#### Exercise details:
Please answer these questions on the adversarial defense excerpt, numbering each answer to match its question:
1. What two options does the attacker have in Fig. 3?
2. How many copies of the smoothed input does the defense system take?
3. How many iterations of kernel transformation are applied in the toy example?

---- Quoted passage

As shown in Fig. 3, the attacker can choose to attack the network directly (option A) or simulate the full defense system (option B) by implementing the defense algorithm on the forward pass, using gradient approximations on the backward pass, and increasing their sample sizes to better estimate the polynomial kernel transformations that the defender will use at inference time. These two different choices would result in one of two different adversarial images, $x_{a d v, A}$ or $x_{a d v, B}$ , being fed to the defense system. The defense system initializes by making a prediction on the adversarial image through the ‘bare’ network, thus storing either $f (x_{a d v, A}; θ)$ or $f (x_{a d v, B}; θ)$ . Note how $x_{a d v, B}$ was not designed to attack the bare network $f (θ)$ without the defense transformations. Adversarial image $x_{a d v, B}$ could still transfer to $f (θ)$ , but we posit that it cannot be more likely to succeed than if the attack algorithm had just attacked $f (θ)$ directly, i.e. crafted $x_{a d v, A}$ in the first place.

The ideal scenario B outcome for the attacker is that a multitude (greater than threshold parameter $c_{3}$ ) of the polynomial kernel transforms move $x_{a d v, B}$ to the same incorrect label; otherwise the network effectively drops its own defense and resorts to $f (x_{a d v, B}; θ)$ , for which we have already stated $x_{a d v, B}$ was not designed.

Figure 3: Decision flowchart available to attacker showing two possible scenarios.

4.3.2 The Polynomial Kernel Transforms

Recall our defense system takes $K$ (number of classes) copies of the smoothed input $x_{R}$ and iteratively imparts the polynomial kernel values of $K$ sampled images from the clean training set (one sample from each class). In the toy example of Fig. 4, a CIFAR10 ’dog’ is initially correctly classified as class 5, but incorrectly classified to class 3 ’cat’ when the ResNet18 network is directly attacked (BIM-scenario A). We draw a sample of images from a few classes and also include the original clean image, then apply 25 iterations of kernel transformation from the samples to the adversarial example using feature maps from each residual block in ResNet18 (early and deep layers). Several transformations are successful in restoring the correct classification and some are not.

--------
---- Given records

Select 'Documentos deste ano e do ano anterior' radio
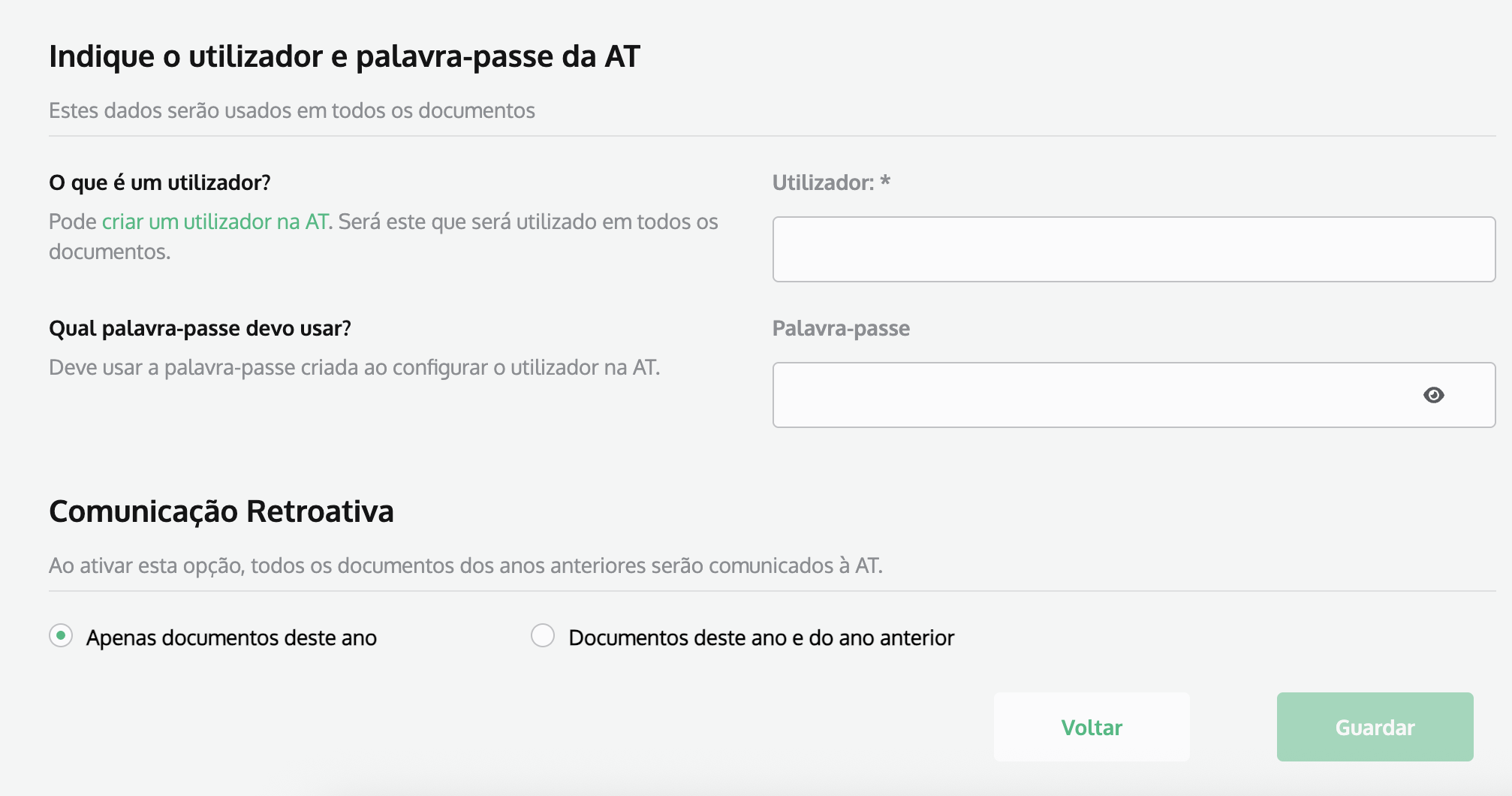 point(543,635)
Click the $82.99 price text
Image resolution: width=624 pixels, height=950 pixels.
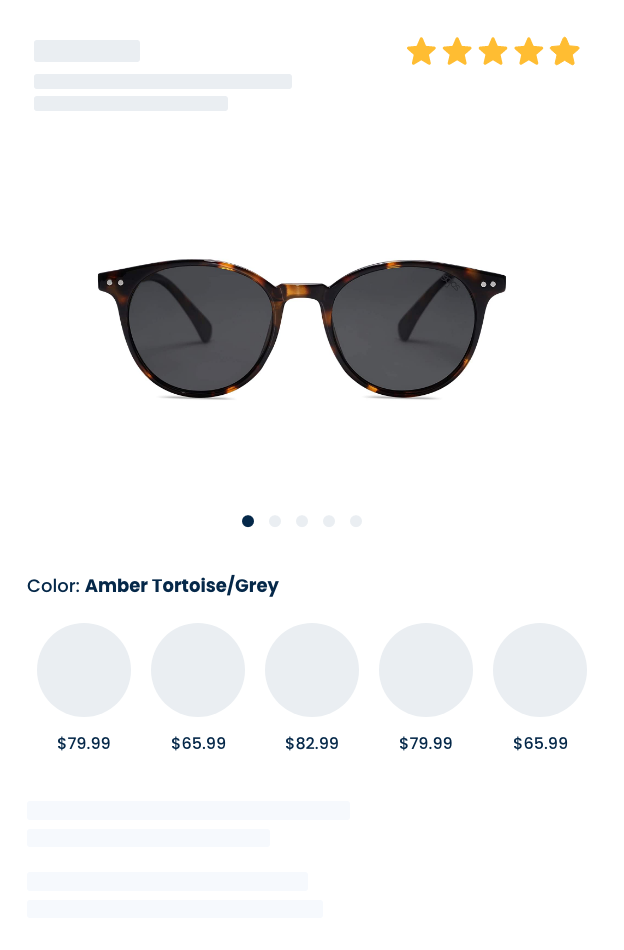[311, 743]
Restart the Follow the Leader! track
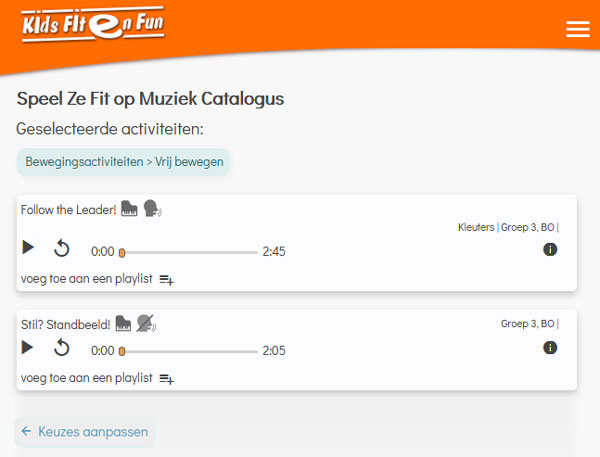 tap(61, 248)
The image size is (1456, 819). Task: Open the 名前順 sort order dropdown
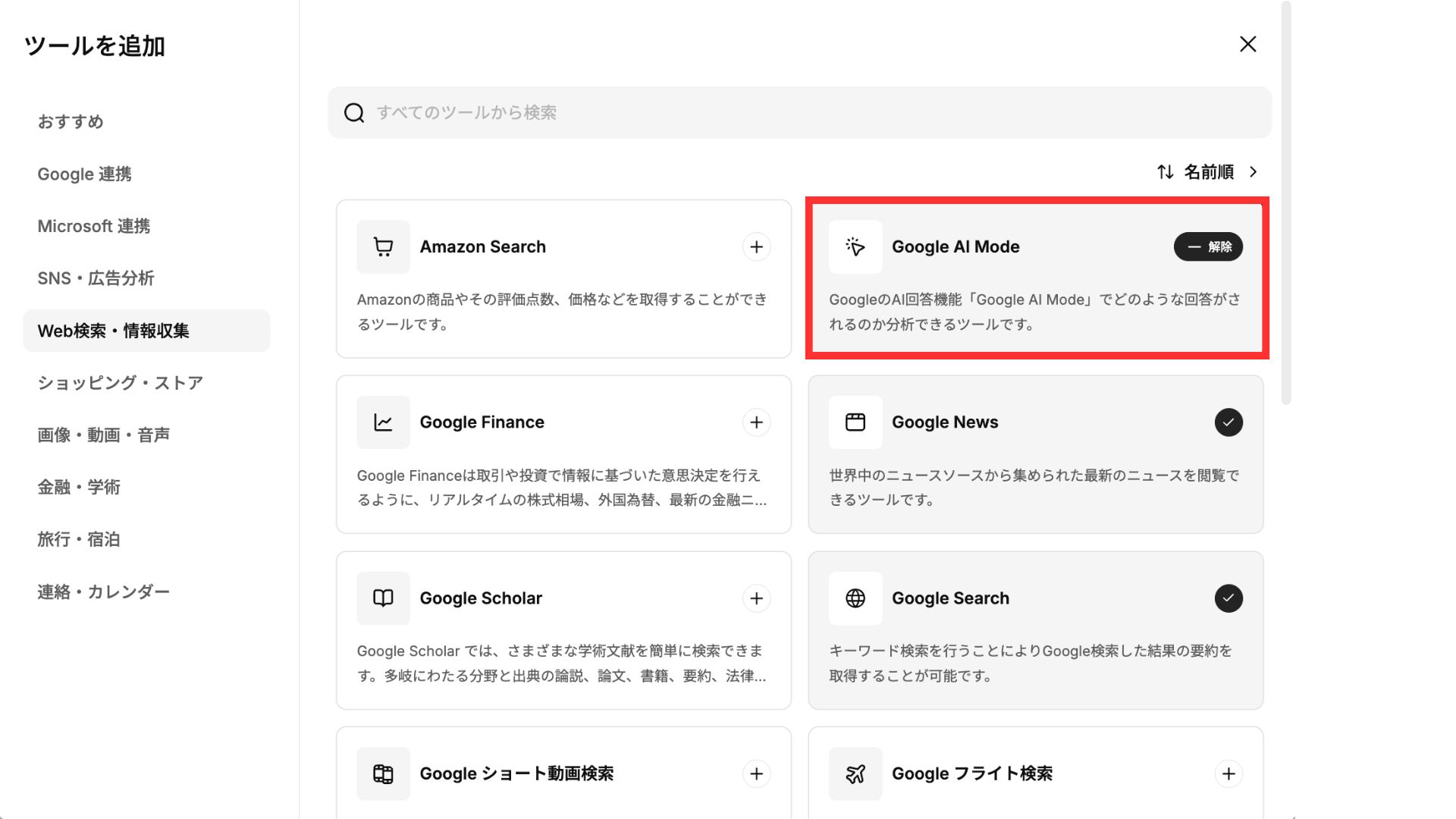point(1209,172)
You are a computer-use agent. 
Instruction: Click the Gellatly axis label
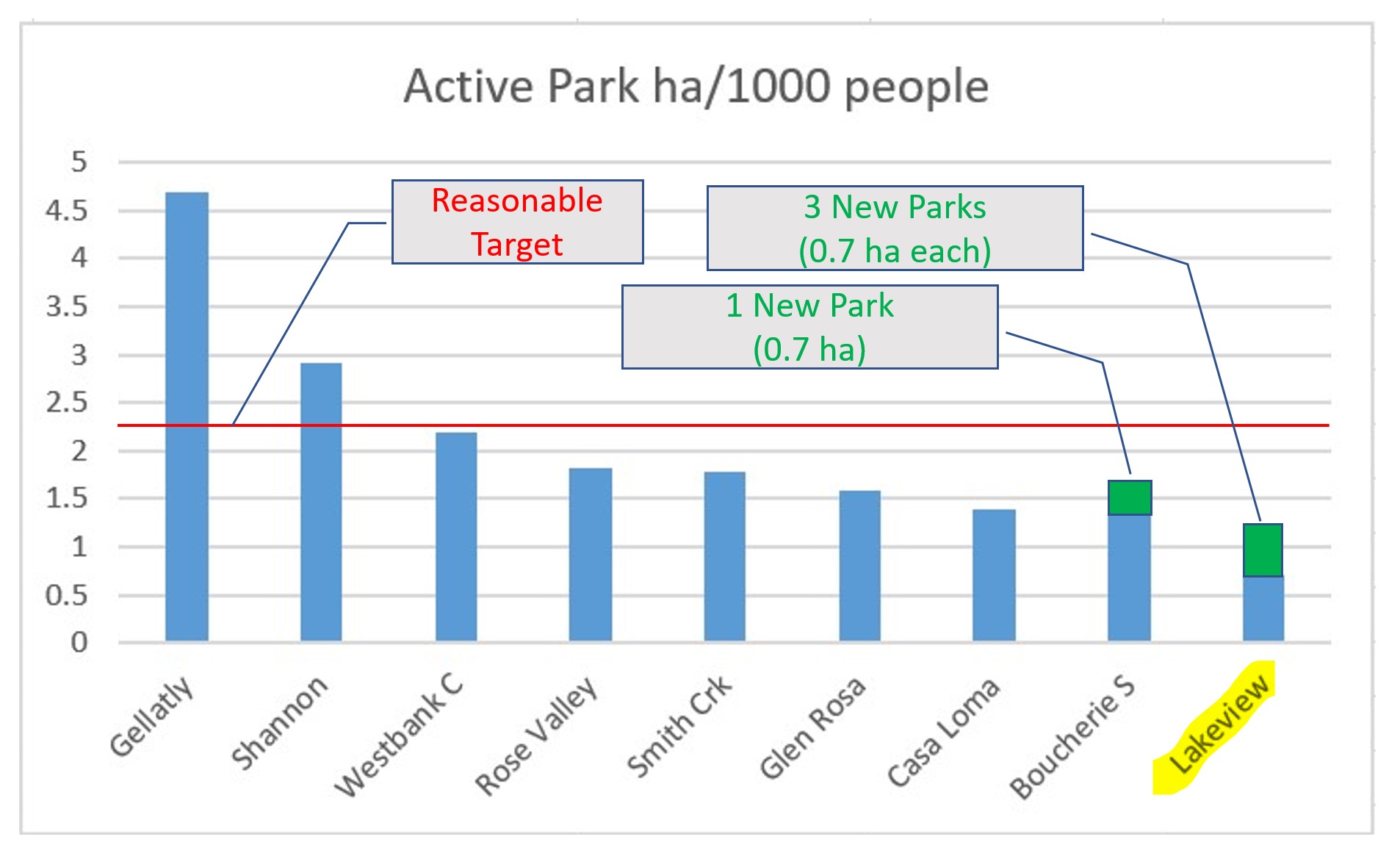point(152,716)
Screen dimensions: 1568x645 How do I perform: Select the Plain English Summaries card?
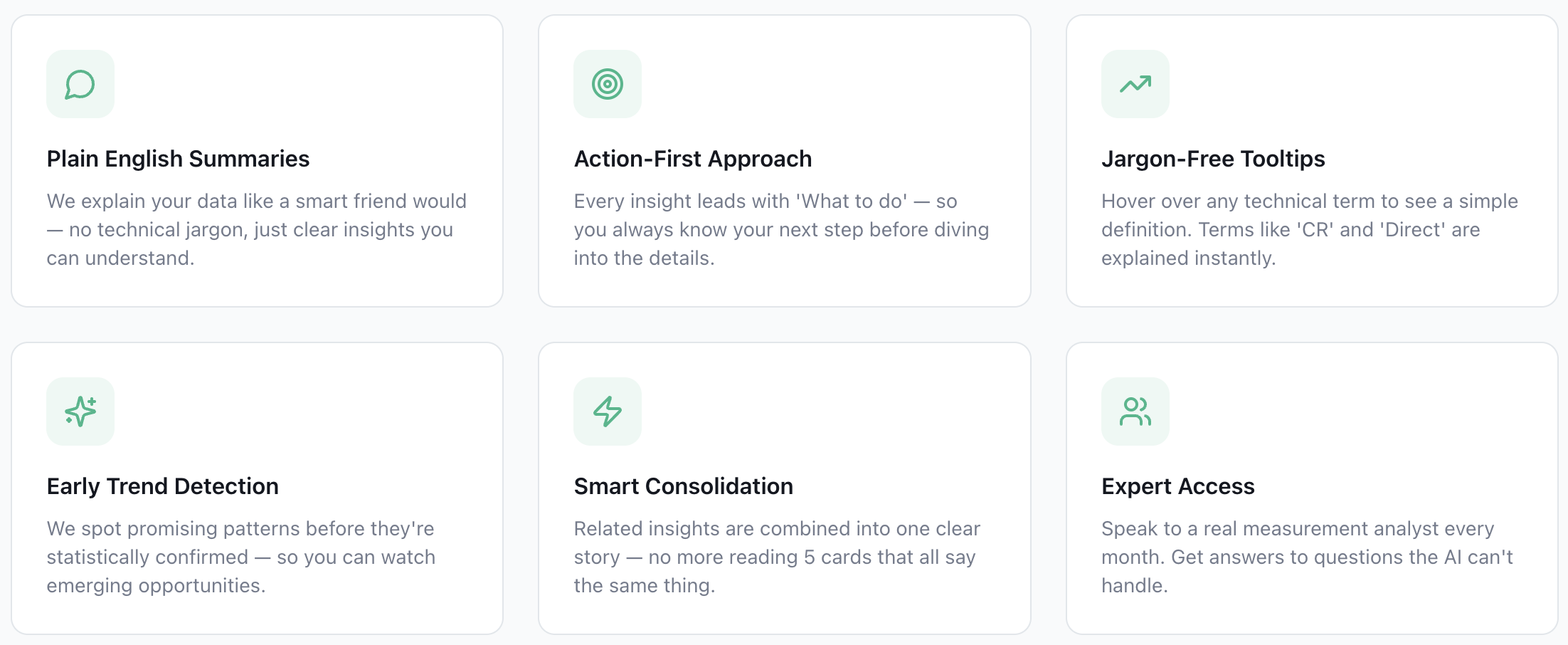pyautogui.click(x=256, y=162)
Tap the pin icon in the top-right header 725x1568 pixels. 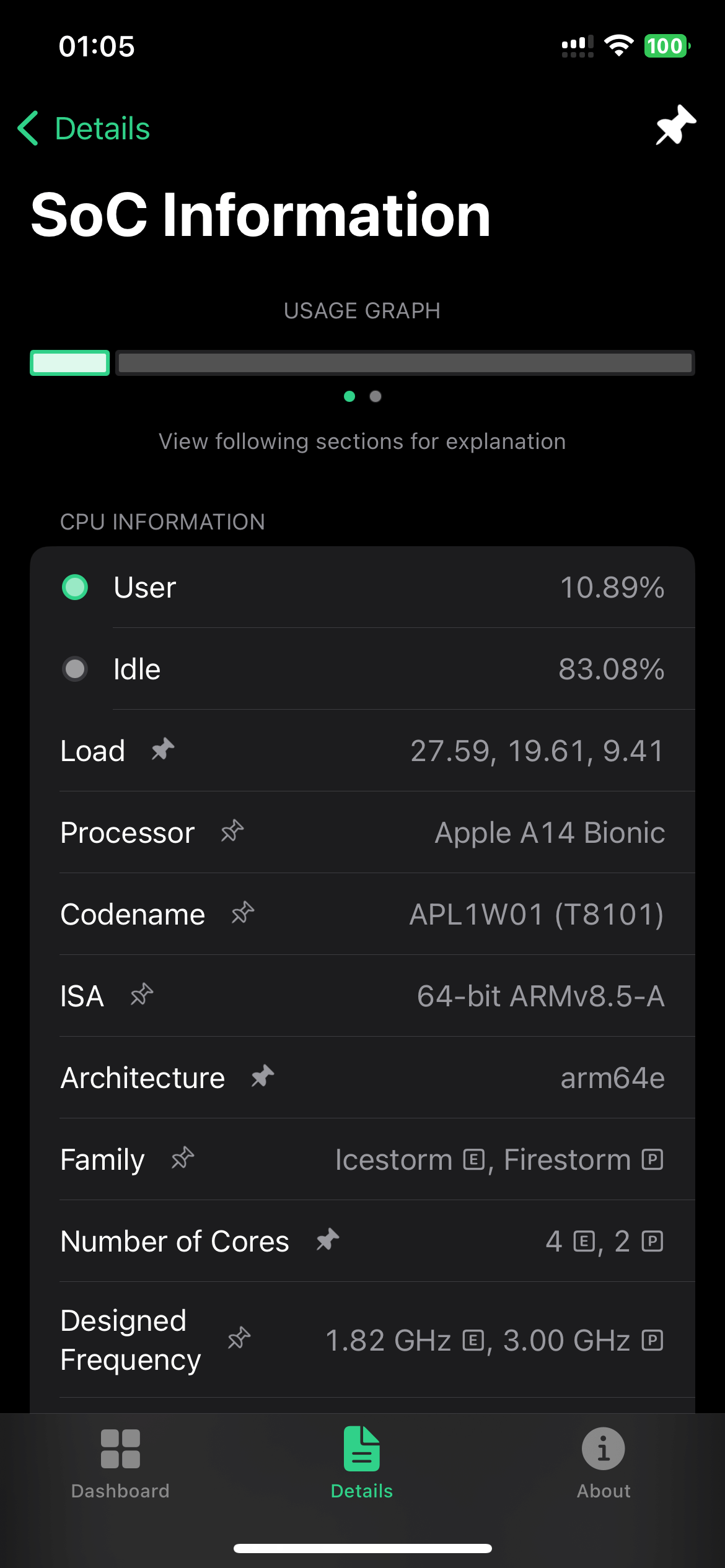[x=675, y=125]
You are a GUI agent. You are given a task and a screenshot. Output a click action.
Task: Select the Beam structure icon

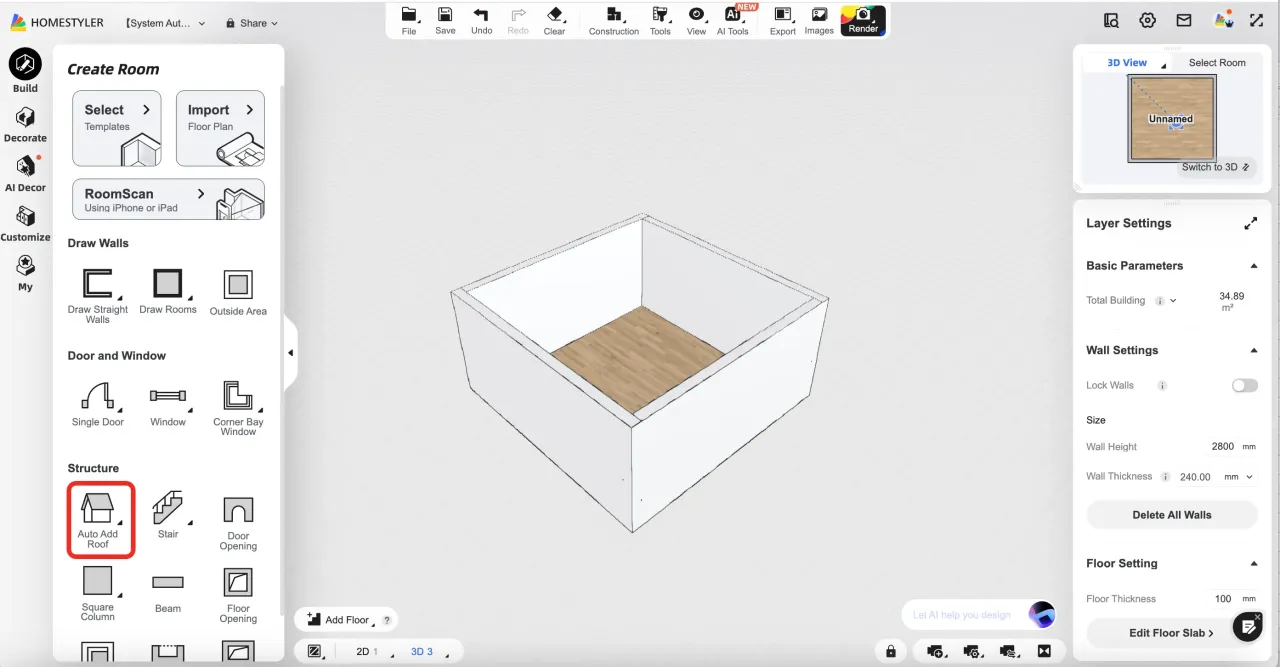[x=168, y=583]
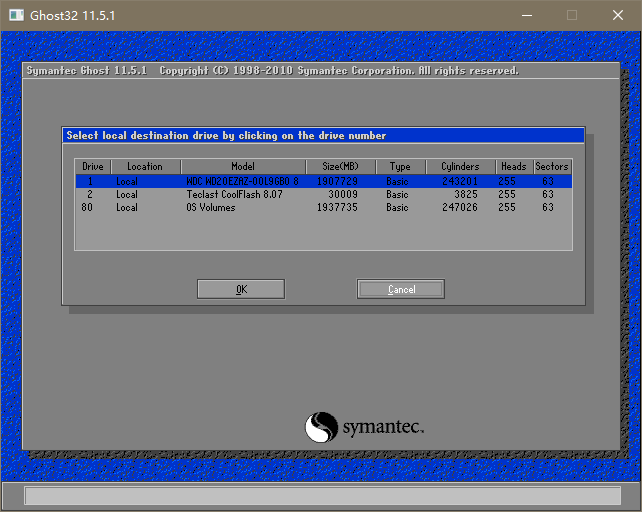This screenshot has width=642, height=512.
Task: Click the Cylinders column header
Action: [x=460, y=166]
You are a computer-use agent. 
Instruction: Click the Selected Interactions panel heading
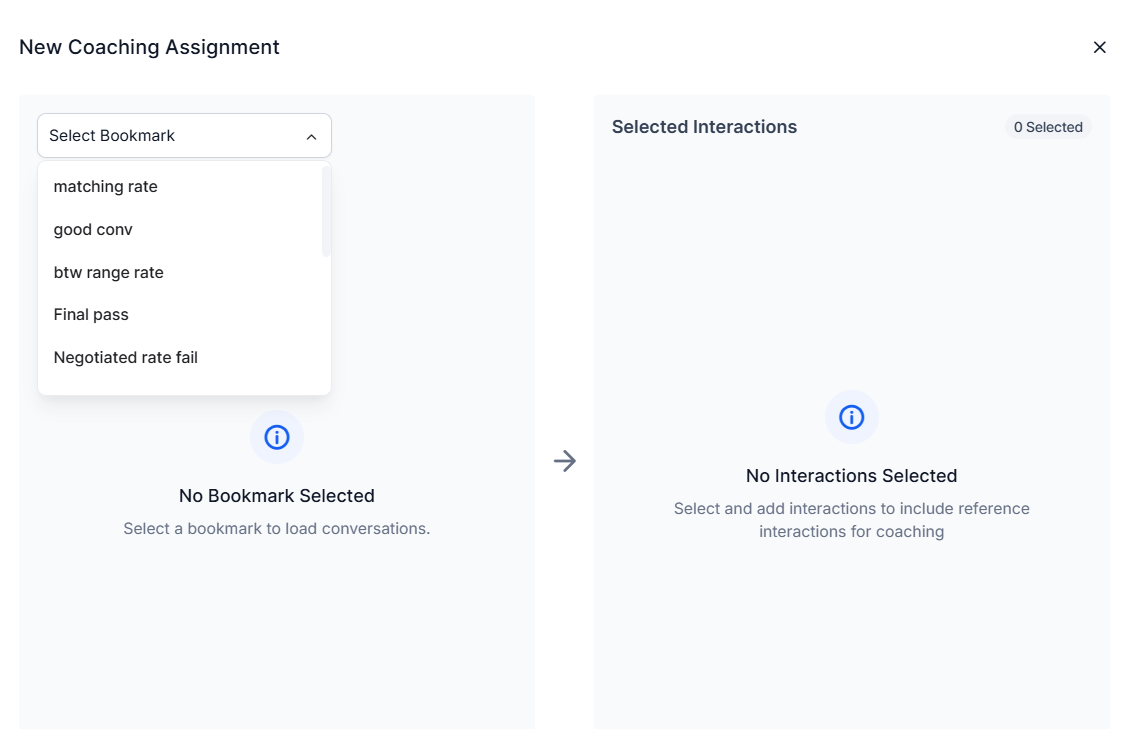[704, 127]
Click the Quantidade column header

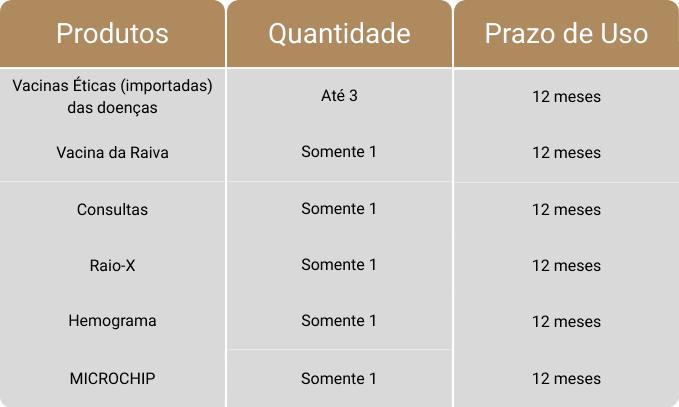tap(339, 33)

--------

#### Problem solution:
1. Attack the network directly (option A) or simulate the full defense system (option B).
2. K copies, where K is the number of classes.
3. 25 iterations.